PASAJE CITADO ->
────────────────────

Expongamos con concisión, pero con precisión, el pensamiento del reformador. Cuando Lutero emplea esta fórmula, no entiende estos términos en sentido ontológico ni está intentando afirmar la coexistencia de dos términos contradictorios. Lutero se interesa por la situación del hombre ante Dios. Y ante Dios el hombre no tiene nada que alegar y sólo puede considerarse un pecador. Pero Dios, en su misericordia, ama, acepta y perdona al hombre que acoge su palabra. Entonces el hombre se convierte en justo. De este hombre justo, Lutero dice que es a la vez pecador. Pero este pecador que es justo a la vez no es en ningún caso el pecador que era antes. El pecado ya no domina porque es un pecado dominado. Escuchemos a Lutero:

«Los vicios naturales permanecen tanto antes como después de haber recibido la fe, sólo que ahora están obligados a servir al espíritu que los domina, de forma que ya no reinan, aunque esto no suceda sin lucha» 89. «Los fieles... saben que son carne, por una parte, y espíritu, por otra, pero de tal forma que el espíritu es el que domina y la carne la que está sujeta, es la justicia la que reina y el pecado el que sirve« 90.

Pero entonces, ¿cómo puede afirmar Lutero que el pecado permanece en el justo y no sólo como consecuencia, sino como determinación total del mismo justificado? La respuesta corriente que se solía dar es que, según Lutero, la gracia no produciría una verdadera transformación en el hombre. Pero esta respuesta no se corresponde con su pensamiento. Pues Lutero no ha dudado jamás que la acción divina justificante renueva al hombre y que, por consiguiente, es efectiva 91. Lo que sucede es que Lutero no acepta la doctrina de los «habitus» y concibe la gracia y el pecado no según el modelo de una propiedad, sino como una relación. Pecado es rebelión contra Dios. Justicia la relación que Dios, a pesar de todo, establece de nuevo con el hombre. Pero el hombre puede persistir en su rebelión, y Dios no dejar que ello impida su perdón.

CONCUPISCENCIA: Pero ¿cómo es posible que el cristiano viva aún en una relación de enemistad para con Dios cuando domina al pecado? Hemos llegado a lo que podemos considerar el punto clave que distingue la teología católica de la luterana. Curiosamente, esta separación no es «teológica» (para una y otra teología el hombre es realmente justo por obra de Dios), sino antropológica, pues conciben la concupiscencia de distinta manera: para un católico es inclinación al pecado, pero no pecado. Para Lutero esta inclinación es la expresión de la profunda, permanente aversión contra Dios. La concupiscencia para Lutero no es algo en el hombre, sino la misma realidad del hombre 92. Lutero entiende que la concupiscencia, que acompaña al hombre durante toda su vida, es el origen de todo pecado, el verdadero pecado del hombre, su «pecado original», que no lo abandona nunca en esta vida 93.

────────────────────

DATOS PROPORCIONADOS ->
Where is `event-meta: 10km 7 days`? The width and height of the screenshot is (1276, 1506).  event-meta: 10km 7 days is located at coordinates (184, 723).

────────────────────

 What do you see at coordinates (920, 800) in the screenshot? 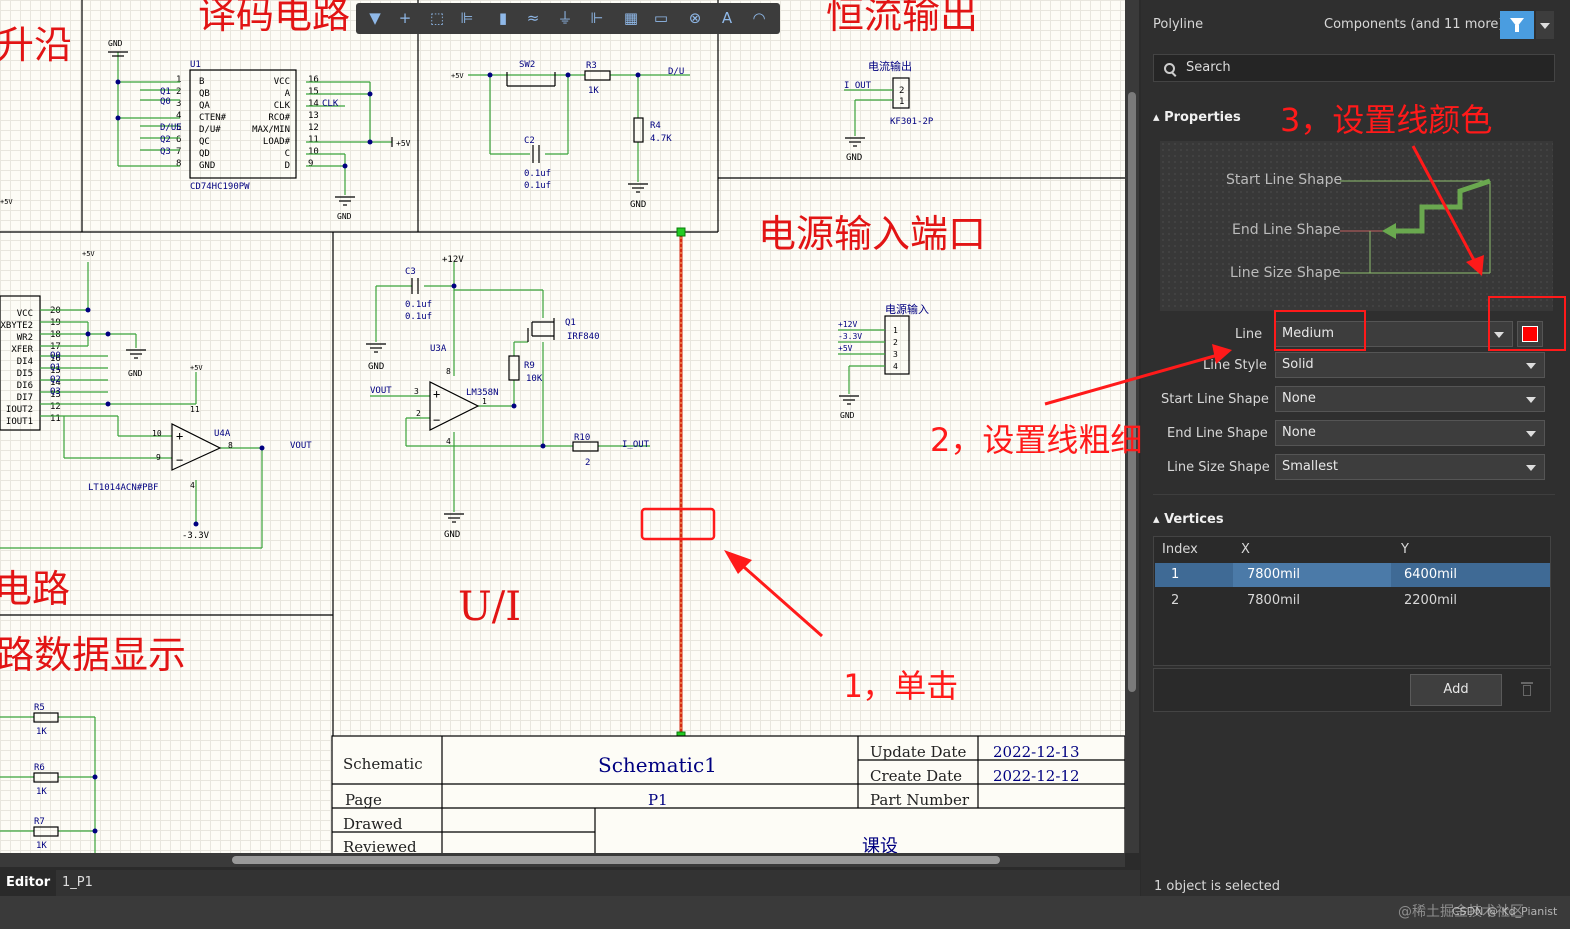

────────────────────

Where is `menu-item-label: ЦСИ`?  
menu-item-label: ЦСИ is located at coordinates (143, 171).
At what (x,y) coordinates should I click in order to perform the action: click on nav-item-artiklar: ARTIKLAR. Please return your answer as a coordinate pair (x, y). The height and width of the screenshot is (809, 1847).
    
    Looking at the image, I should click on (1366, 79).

────────────────────

EJERCICIOS PROPUESTOS ->
a – ¿Cómo queda el fragmento sobre Lutero desde "CONCUPISCENCIA: Pero ¿cómo" hasta "esta vida 93." si lo actualizas cambiando "aversión" por "hostilidad"?
b – ¿Cómo quedan, ordenadas como una lista JSON de cadenas con una cadena por línea y sin las líneas en blanco, las líneas del listado que van desde la que contiene "At what (x,y)" hasta la que contiene "Looking at the"?
El fragmento sobre Lutero y el listado no guardan relación entre sí.

SOLUCIONES POR TAREA ->
a –
CONCUPISCENCIA: Pero ¿cómo es posible que el cristiano viva aún en una relación de enemistad para con Dios cuando domina al pecado? Hemos llegado a lo que podemos considerar el punto clave que distingue la teología católica de la luterana. Curiosamente, esta separación no es «teológica» (para una y otra teología el hombre es realmente justo por obra de Dios), sino antropológica, pues conciben la concupiscencia de distinta manera: para un católico es inclinación al pecado, pero no pecado. Para Lutero esta inclinación es la expresión de la profunda, permanente hostilidad contra Dios. La concupiscencia para Lutero no es algo en el hombre, sino la misma realidad del hombre 92. Lutero entiende que la concupiscencia, que acompaña al hombre durante toda su vida, es el origen de todo pecado, el verdadero pecado del hombre, su «pecado original», que no lo abandona nunca en esta vida 93.

b –
[
  "At what (x,y) coordinates should I click in order to perform the action: click on nav-item-artiklar: ARTIKLAR. Please return your answer as a coordinate pair (x, y). The height and width of the screenshot is (809, 1847).",
  "    Looking at the image, I should click on (1366, 79)."
]